» **DIRECTIONS**:
A faithful repeat of all the records, with no image kept, is the required answer.
------ THE DATA
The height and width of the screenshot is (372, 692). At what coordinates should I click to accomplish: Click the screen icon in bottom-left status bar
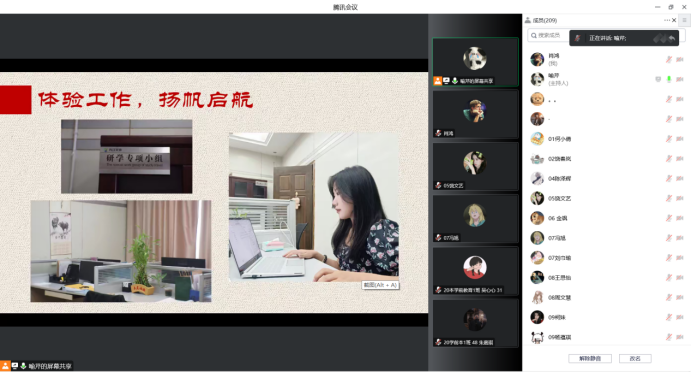(x=15, y=366)
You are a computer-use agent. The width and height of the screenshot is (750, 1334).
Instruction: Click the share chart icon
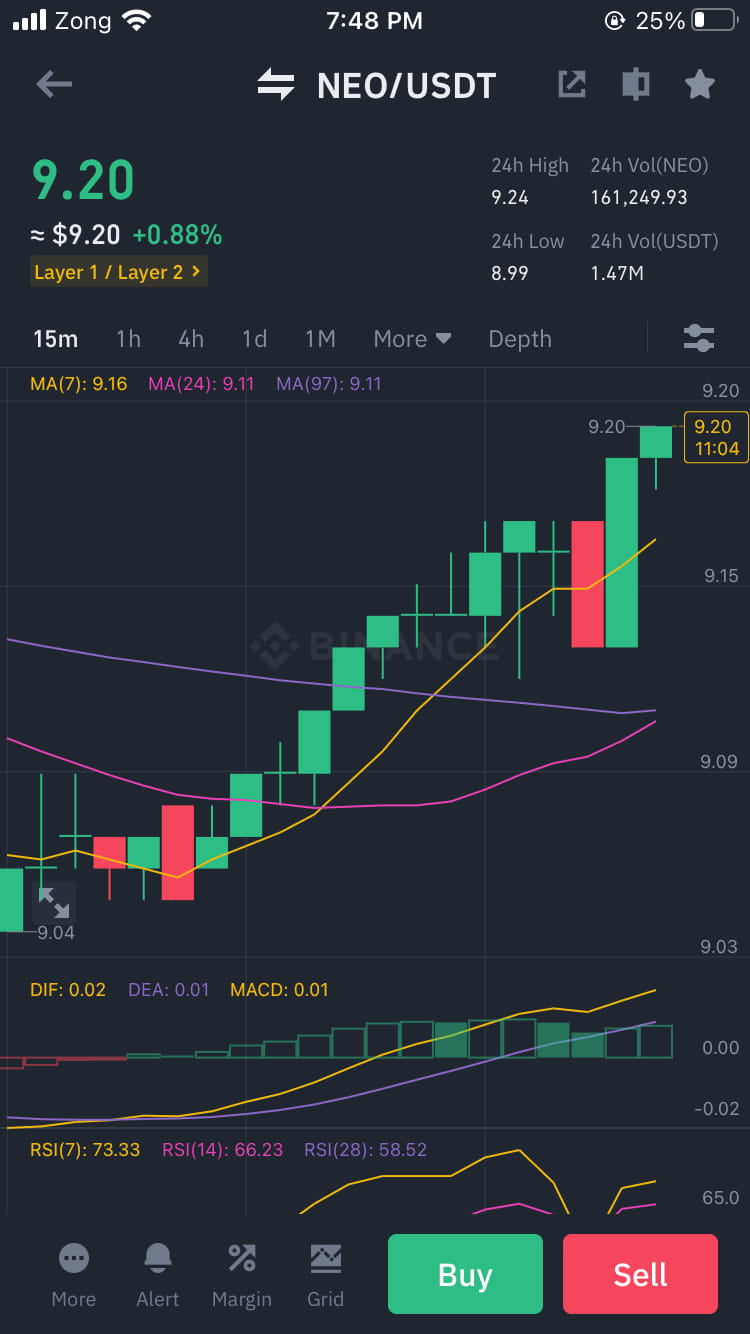(x=571, y=85)

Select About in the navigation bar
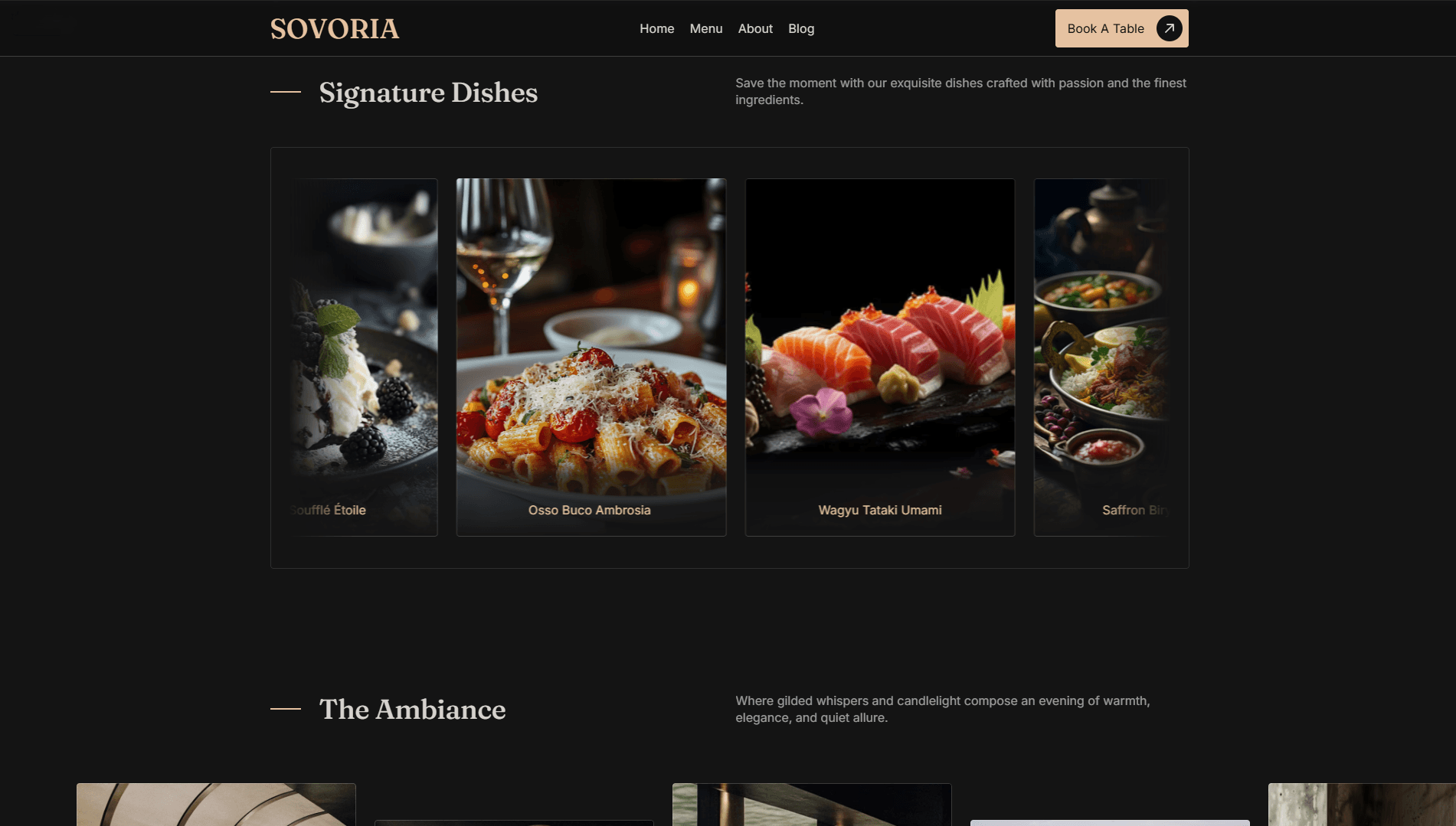(755, 28)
------------
» **RESULT OF THE TASK**:
The height and width of the screenshot is (372, 692). At what coordinates should I click to accomplish: Click the screen icon in bottom-left status bar
(x=15, y=366)
You are a computer-use agent. The width and height of the screenshot is (750, 1334).
Instruction: Click the share chart icon
(x=571, y=85)

Select About in the navigation bar
(755, 28)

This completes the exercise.